Re: ポケモン蛇物2 ( No.1 ) |
- 日時: 2009/08/17 01:57
- 名前: ふぃふぃ
- それは野生のポケモンにしては美しすぎた。
まるで一流のトレーナーに育てられたかのうような… 大きく。強く。タフで。賢く…全てにおいて完璧だった。
なぜ、こんなヤツがエイチ湖に。 キッサキシティへ向かう途中。珍しいポケモンが居るかどうかと思い立ち、このエイチ湖へ寄り道したのが間違いだった。 確かに珍しいポケモンは居た。 今、自分のこの眼の前に…優雅に、そしてしなやかな体で他の者を見下して。 自信に溢れたその姿を晒すのはミロカロスだった。
勿論、自分はそのミロカロスをゲットするべく、こうして対峙していた訳だが。 手持ちの道具はほぼ全て底をつき。。 ポケモン達も…大半が既にアイツの腹の中。。。
自分はトレーナーとして判断を見誤った。 それはあまりに開きすぎた戦力差であった故に。 だが、それを悟った時には既に遅かった。 仲間を見殺しにできるものだろうか。
全滅か。 自分達と他が助かるために逃げるべきだったのか。
敵は狡猾で…ずる賢く。 ゲットする…などという考えをしていたのがそもそもの間違いだった。
* * *
まず最初に間違いだと分かったのは何時だったか… 自分はまずそいつを弱らせる為にブラッキーを当てる事にした。
止めをささない程度に『かみつき』を命令。 相手はひるみ…2度、3度と続けるうちに相手は弱っていくようなそぶりを見せる。
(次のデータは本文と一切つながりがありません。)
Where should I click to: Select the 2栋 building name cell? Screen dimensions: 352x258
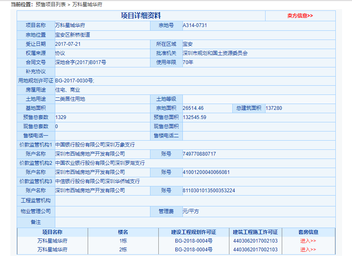[x=123, y=250]
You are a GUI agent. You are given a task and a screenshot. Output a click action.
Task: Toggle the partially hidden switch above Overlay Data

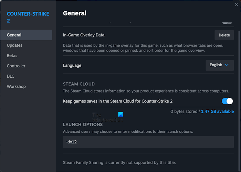[227, 22]
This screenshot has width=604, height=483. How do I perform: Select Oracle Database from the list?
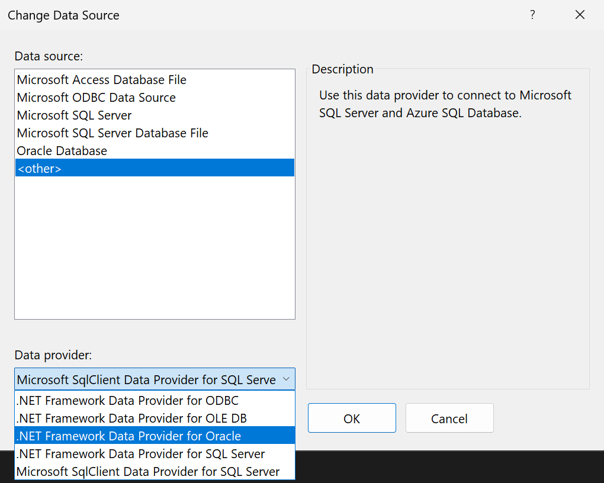tap(62, 150)
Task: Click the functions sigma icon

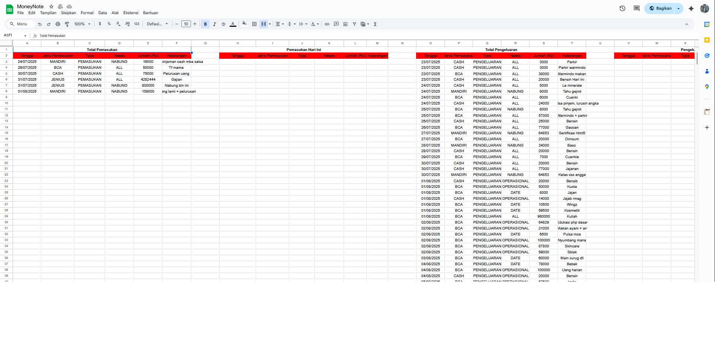Action: coord(375,24)
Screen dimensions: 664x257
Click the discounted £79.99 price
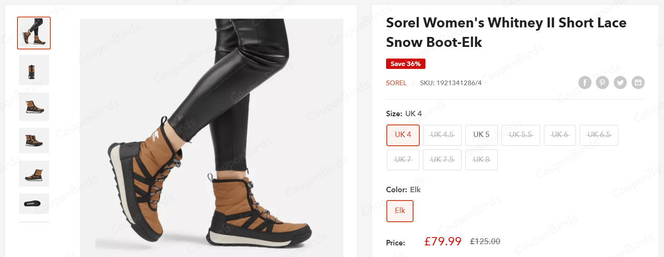[x=443, y=241]
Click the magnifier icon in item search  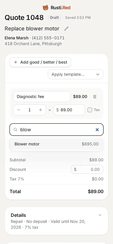15,130
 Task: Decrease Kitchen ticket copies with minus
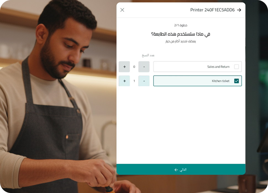(x=144, y=81)
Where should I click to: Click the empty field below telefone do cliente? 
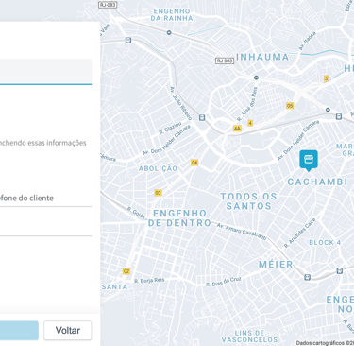pyautogui.click(x=45, y=227)
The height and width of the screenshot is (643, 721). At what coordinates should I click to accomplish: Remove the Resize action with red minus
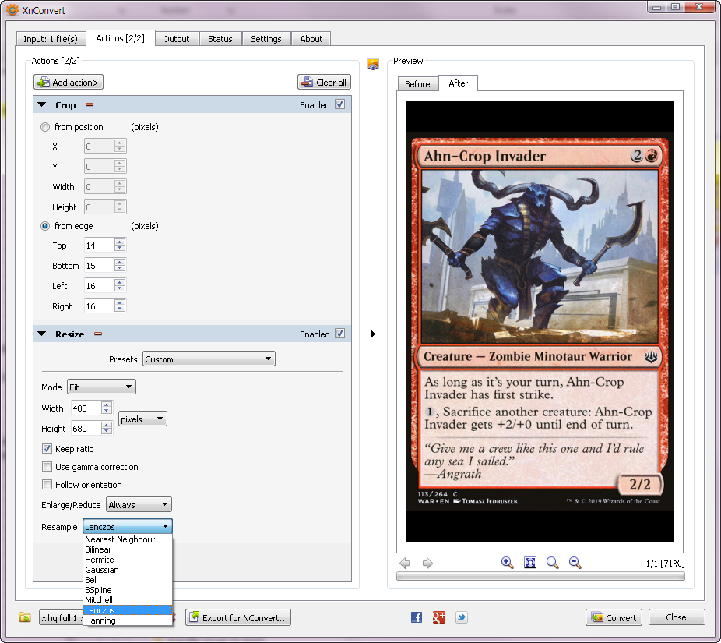coord(98,334)
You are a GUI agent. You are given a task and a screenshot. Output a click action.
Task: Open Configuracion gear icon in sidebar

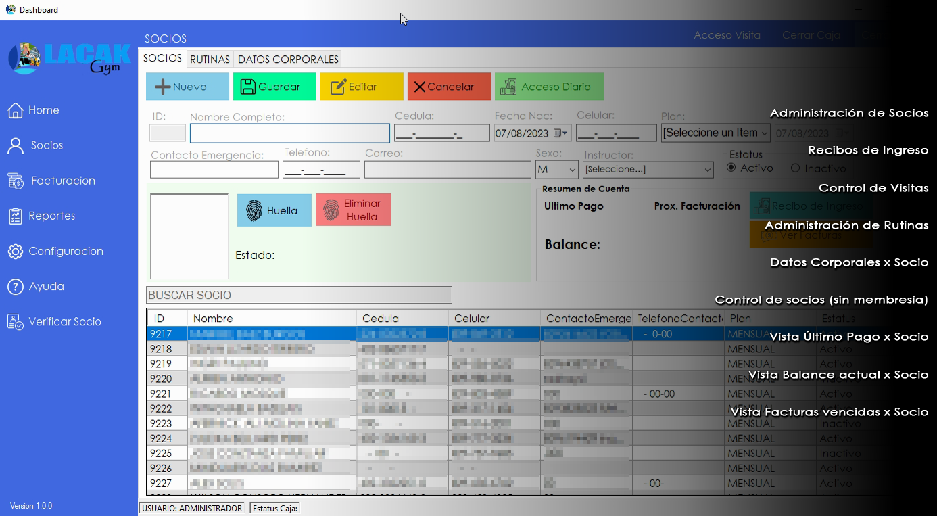click(15, 251)
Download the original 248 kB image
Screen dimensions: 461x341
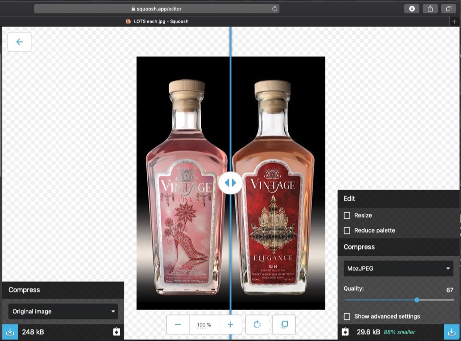10,332
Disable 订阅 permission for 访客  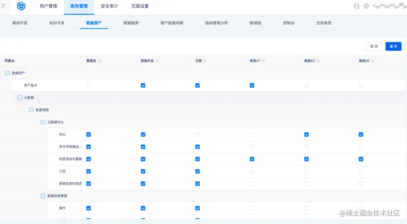(197, 171)
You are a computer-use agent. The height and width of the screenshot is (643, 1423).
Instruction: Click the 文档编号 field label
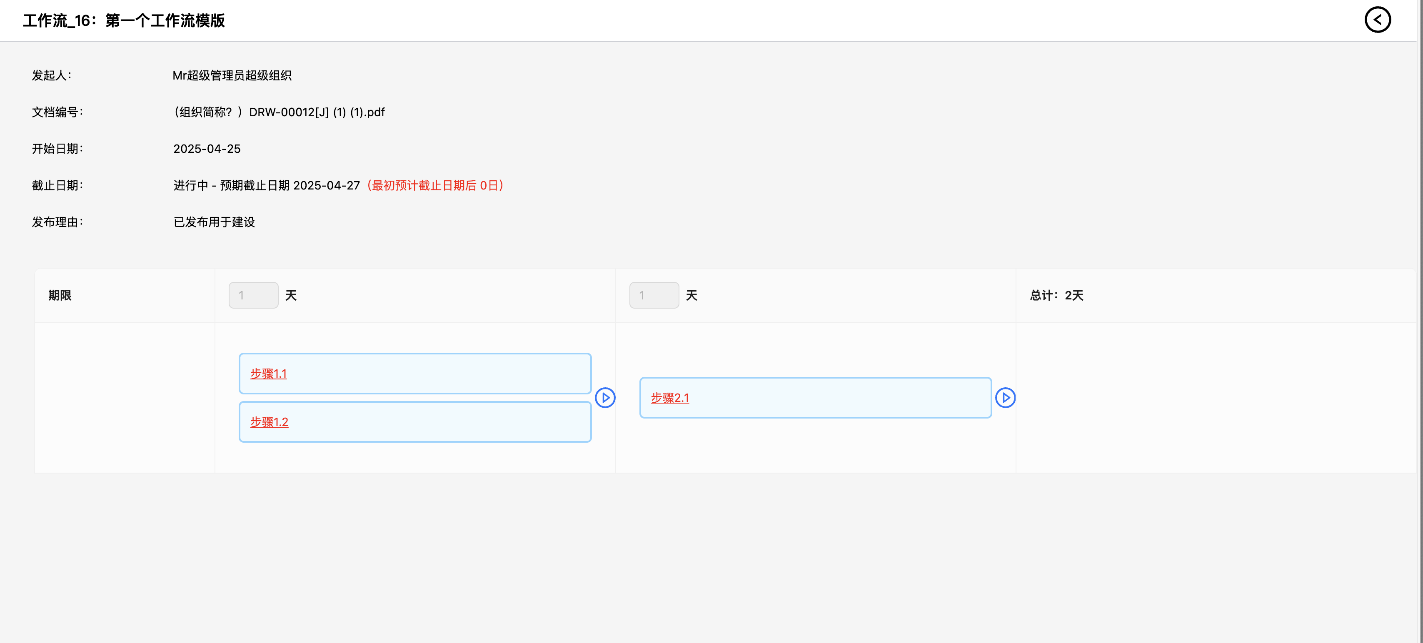[x=57, y=112]
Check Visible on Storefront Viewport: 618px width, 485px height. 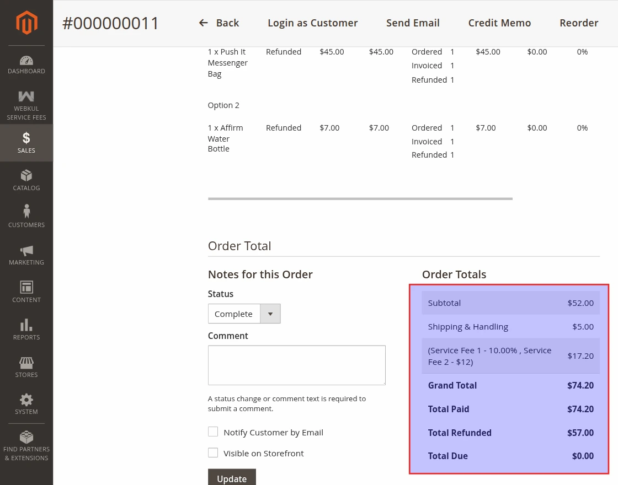[213, 452]
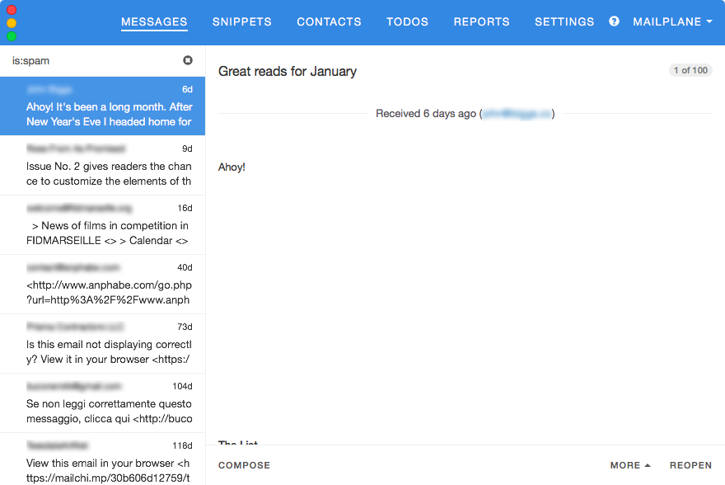Open the help question mark icon
This screenshot has width=725, height=485.
point(614,21)
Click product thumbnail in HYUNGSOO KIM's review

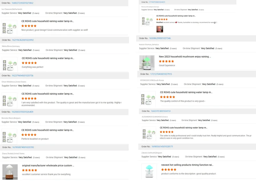[148, 99]
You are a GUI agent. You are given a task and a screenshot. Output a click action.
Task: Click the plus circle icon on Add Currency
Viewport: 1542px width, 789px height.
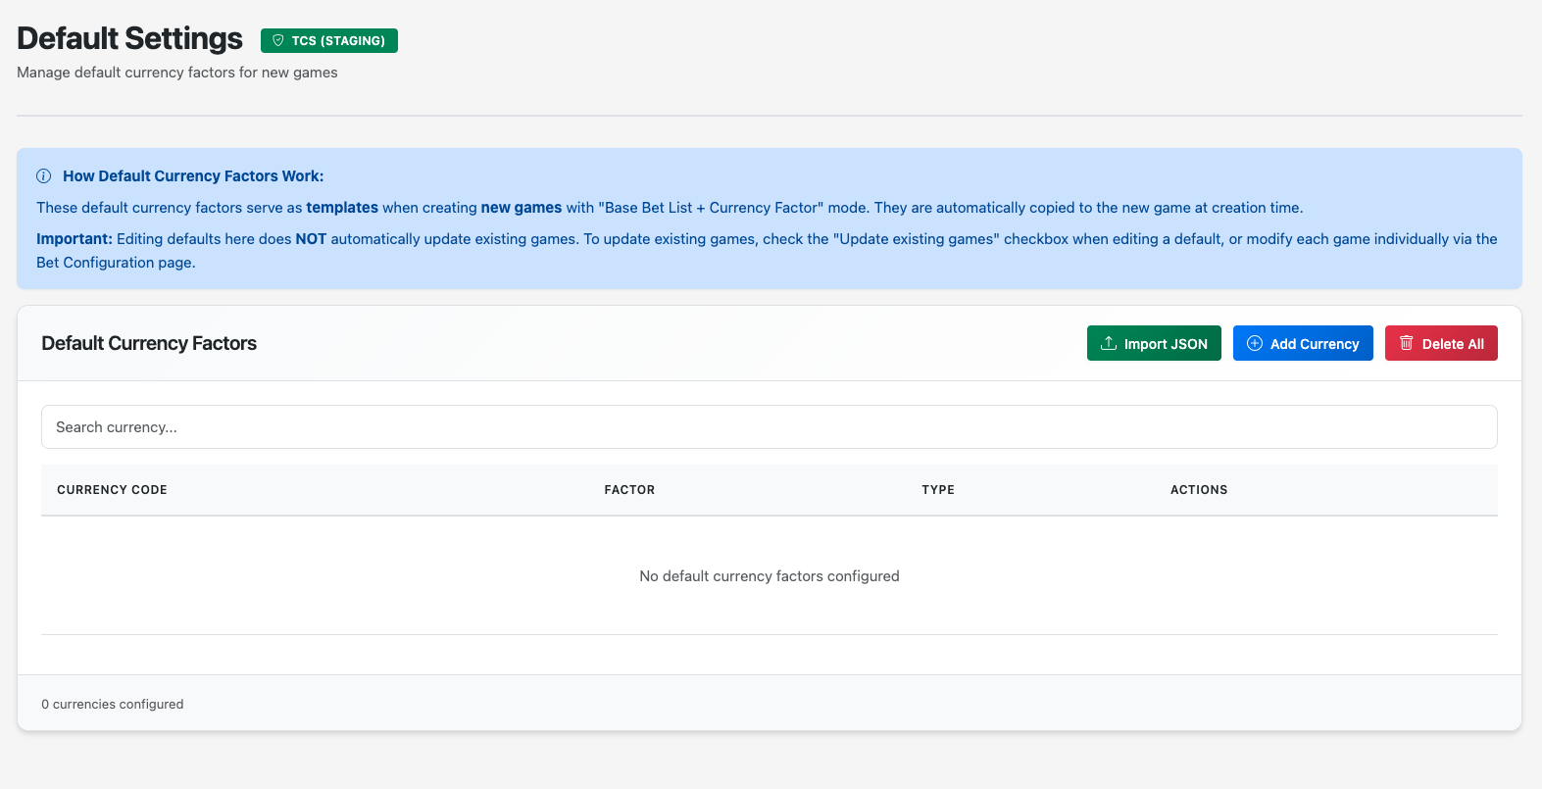[1255, 343]
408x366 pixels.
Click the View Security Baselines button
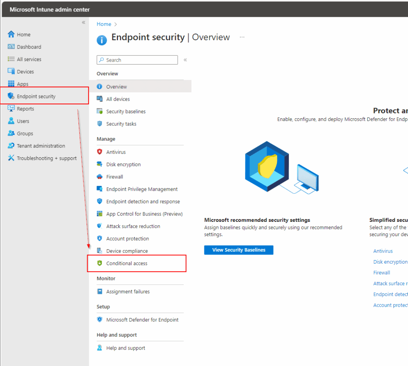pos(238,250)
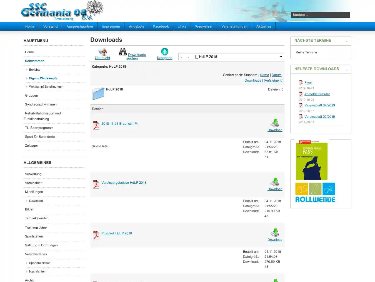Open the HdLP 2018 category combo box
Screen dimensions: 375x282
click(x=231, y=57)
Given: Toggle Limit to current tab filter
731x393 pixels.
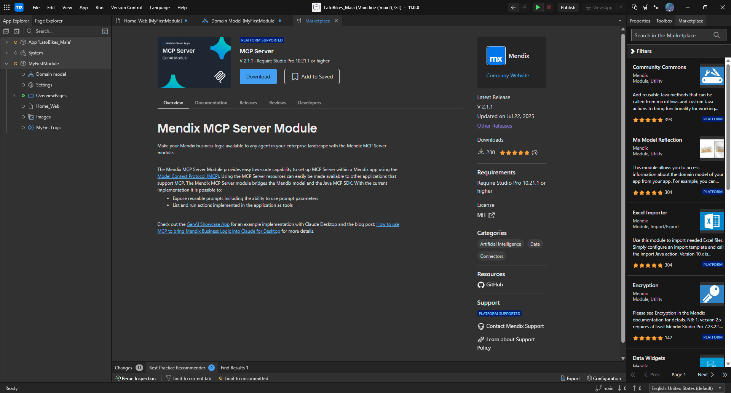Looking at the screenshot, I should (x=188, y=378).
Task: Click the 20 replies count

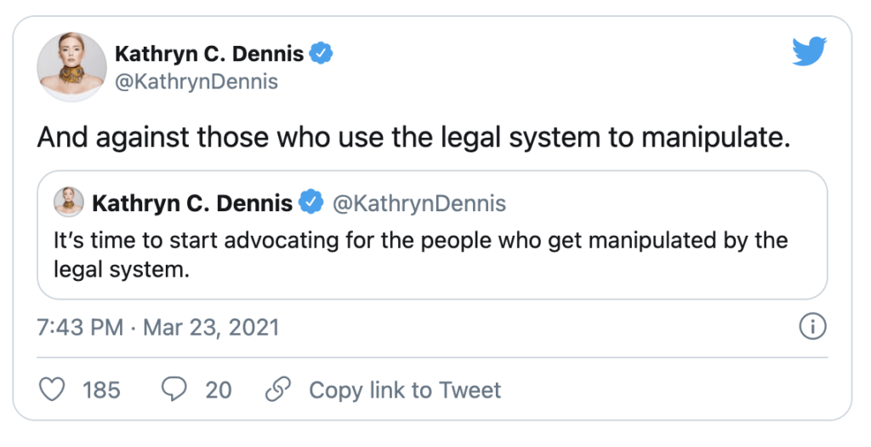Action: pos(219,390)
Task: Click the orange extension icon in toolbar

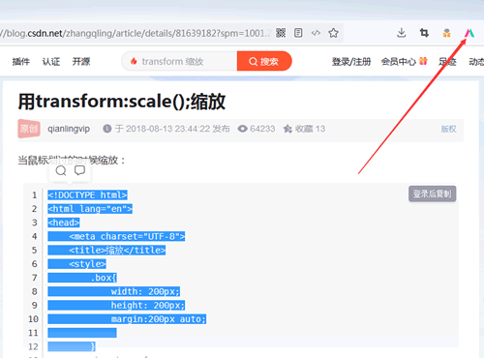Action: click(x=447, y=33)
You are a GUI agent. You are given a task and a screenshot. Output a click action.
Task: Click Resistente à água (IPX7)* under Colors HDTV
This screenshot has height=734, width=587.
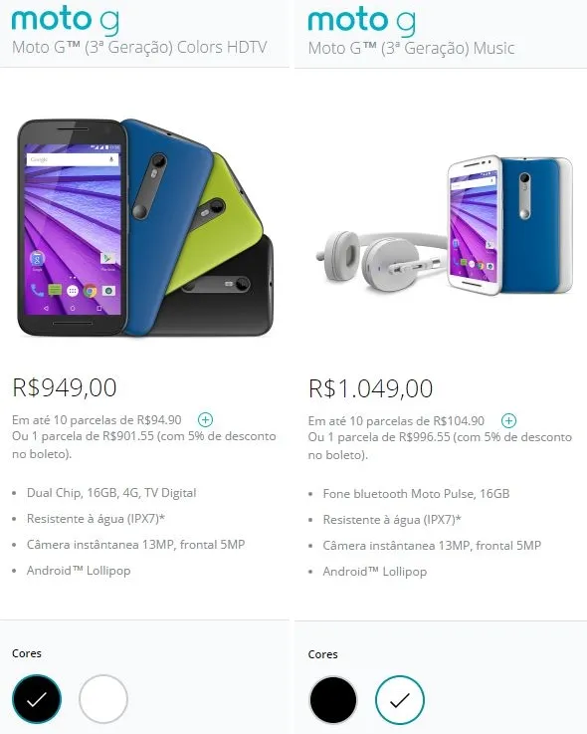point(96,519)
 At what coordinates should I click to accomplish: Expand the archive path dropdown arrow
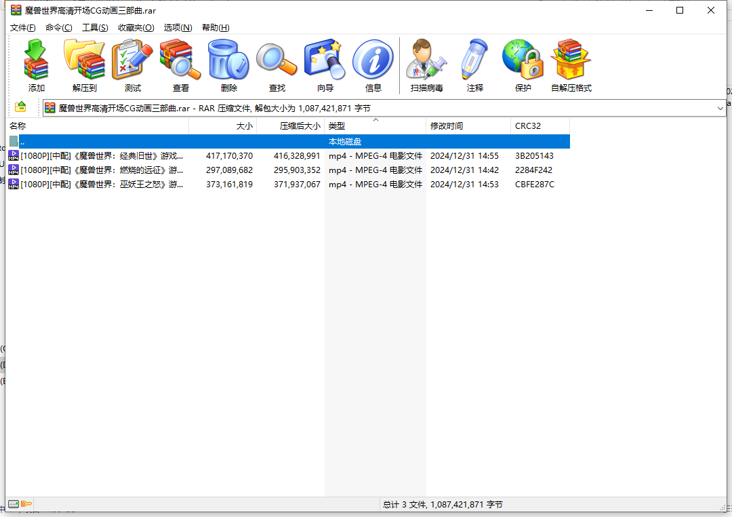tap(720, 108)
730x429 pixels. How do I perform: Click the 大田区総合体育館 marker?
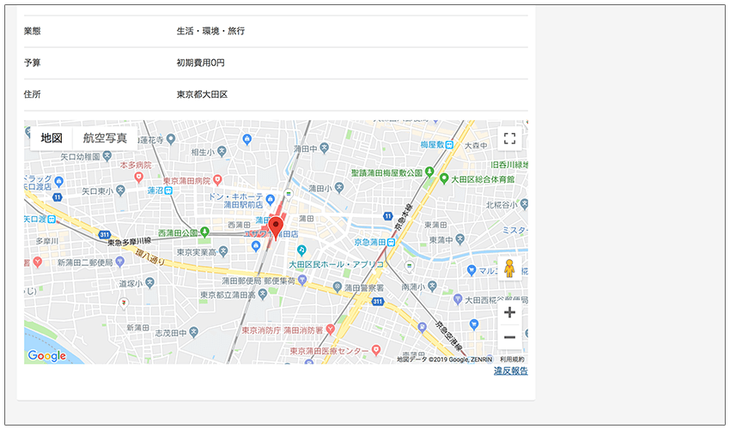444,179
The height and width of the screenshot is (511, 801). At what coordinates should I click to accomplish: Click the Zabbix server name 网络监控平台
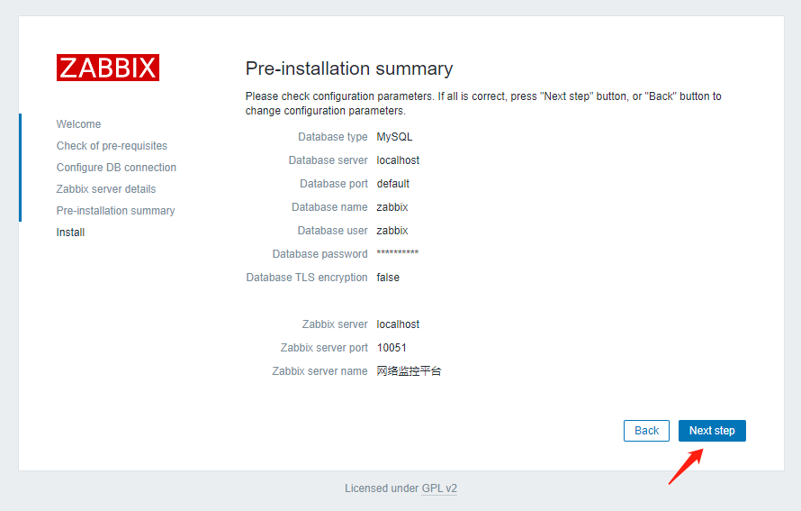[409, 371]
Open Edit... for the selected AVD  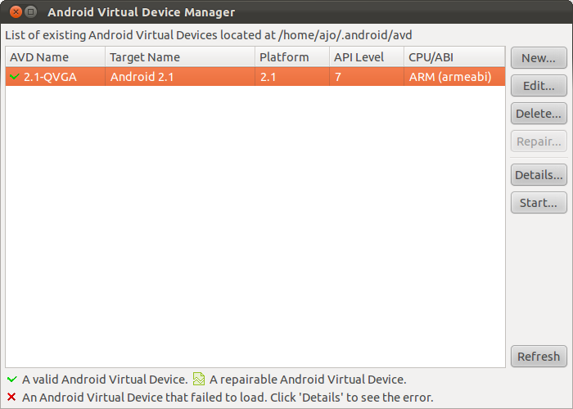[539, 86]

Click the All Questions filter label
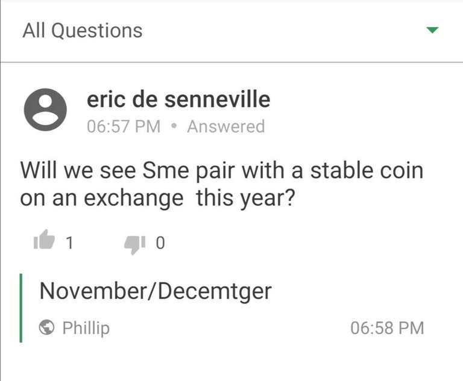[x=83, y=31]
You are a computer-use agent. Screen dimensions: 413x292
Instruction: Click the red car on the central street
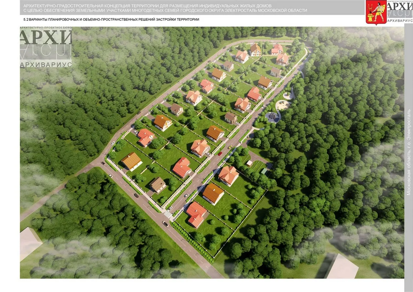click(220, 154)
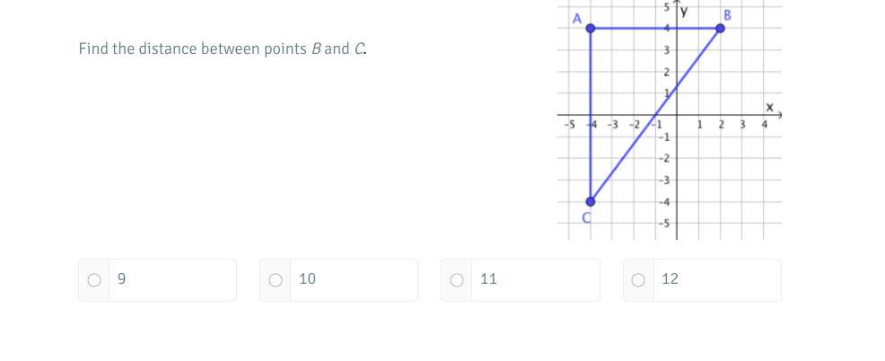The width and height of the screenshot is (885, 361).
Task: Click the -5 tick label on y-axis
Action: click(665, 224)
そして頃合いを見計らい、続けてサンダースを出そうと試みた。 ブラッキーは手元に戻り、サンダースが場に現れる。 だが、何かが妙だった。 何もする訳では無く、ただ攻撃を受け続けるだけ。
確かに傷も…ダメージも見受けられた。 だが…しかし、ミロカロスのその様子はどこか、今にして思えば演技のような。
しかし自分はミロカロスをゲットするという事に捉われ、そういう類の思考はこの時点では無かったのだろう。 自分は続けてサンダースに続けて『でんじは』を命令する。
ミロカロスを麻痺させ。続けて、『でんこうせっか』を命令。 徐々に、相手の体力を奪い。 頃合いを見計らい。自分はミロカロスを捕まえる為、とっておきのゴージャスボールを投げつけようと試みた。
だが―――
ほんの数秒だった。 目を離したのはバックからそのボールを取り出す為の…それだけの時間。
サンダースが居なかった。 一瞬見失い…その姿を見つけるまでに時間はそうかからなかった。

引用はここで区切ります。